Problem statement –
Reproduce the records without change, beginning at the line that contains "Pirkt (71, 503)" and continuing through the end of the records.
○ ○ ○ ○
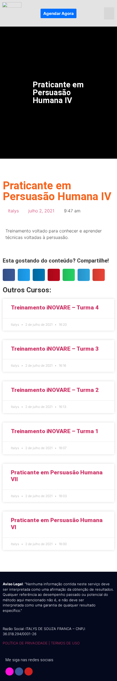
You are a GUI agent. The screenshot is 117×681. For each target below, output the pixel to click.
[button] (109, 13)
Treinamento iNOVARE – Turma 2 (54, 390)
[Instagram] (9, 671)
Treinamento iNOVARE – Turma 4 (54, 307)
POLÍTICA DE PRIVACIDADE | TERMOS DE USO (41, 643)
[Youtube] (28, 671)
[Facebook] (19, 671)
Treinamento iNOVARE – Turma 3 (54, 349)
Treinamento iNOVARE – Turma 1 (54, 431)
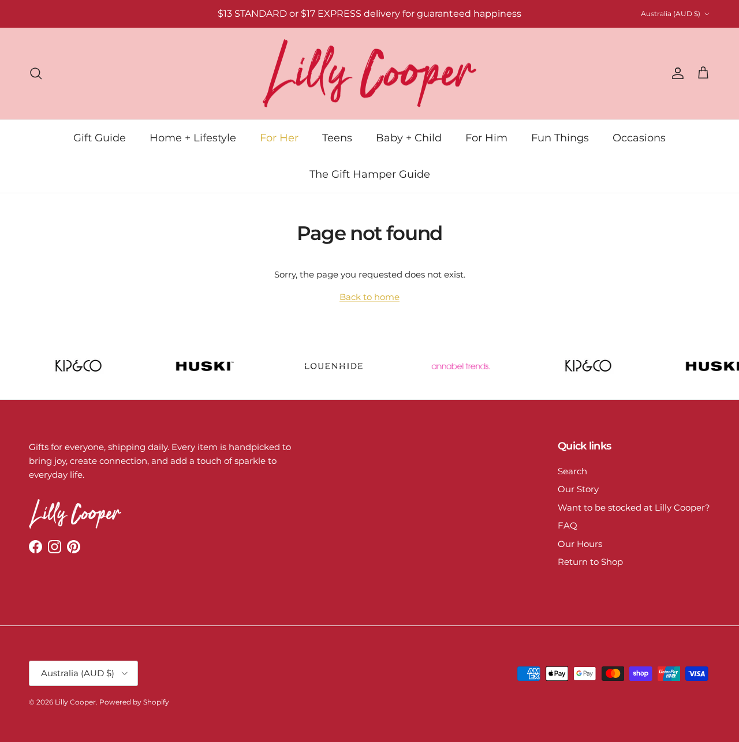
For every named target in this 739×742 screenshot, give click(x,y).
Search (572, 471)
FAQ (567, 525)
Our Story (578, 489)
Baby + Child (409, 137)
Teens (337, 137)
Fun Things (560, 137)
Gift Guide (99, 137)
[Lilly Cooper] (369, 73)
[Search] (36, 73)
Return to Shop (590, 561)
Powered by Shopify (134, 702)
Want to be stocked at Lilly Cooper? (634, 507)
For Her (279, 137)
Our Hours (580, 543)
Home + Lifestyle (193, 137)
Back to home (369, 296)
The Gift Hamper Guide (369, 173)
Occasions (639, 137)
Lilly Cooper (75, 702)
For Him (486, 137)
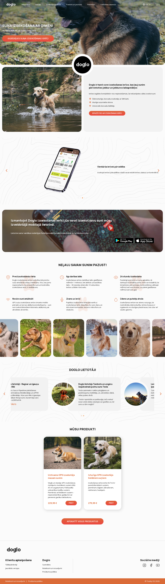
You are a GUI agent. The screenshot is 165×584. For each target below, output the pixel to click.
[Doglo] (13, 552)
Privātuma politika (49, 572)
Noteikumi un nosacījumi (52, 568)
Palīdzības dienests (108, 4)
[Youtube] (158, 566)
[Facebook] (151, 566)
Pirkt (71, 503)
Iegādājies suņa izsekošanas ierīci (28, 38)
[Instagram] (144, 566)
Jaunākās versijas (12, 568)
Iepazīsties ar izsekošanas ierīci (107, 113)
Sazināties (46, 565)
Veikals (38, 4)
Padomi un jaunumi (74, 4)
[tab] (78, 197)
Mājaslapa (26, 4)
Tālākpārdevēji (11, 565)
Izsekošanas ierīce (53, 4)
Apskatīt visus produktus (82, 521)
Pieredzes (91, 4)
○ ○ ○ ○
Answer for this exercise –
Pirkt (71, 503)
Iegādājies suņa izsekošanas ierīci (28, 38)
[Instagram] (144, 566)
Jaunākās versijas (12, 568)
Iepazīsties ar izsekošanas ierīci (107, 113)
Sazināties (46, 565)
Veikals (38, 4)
Padomi un jaunumi (74, 4)
[tab] (78, 197)
Mājaslapa (26, 4)
Tālākpārdevēji (11, 565)
Izsekošanas ierīce (53, 4)
Apskatīt visus produktus (82, 521)
Pieredzes (91, 4)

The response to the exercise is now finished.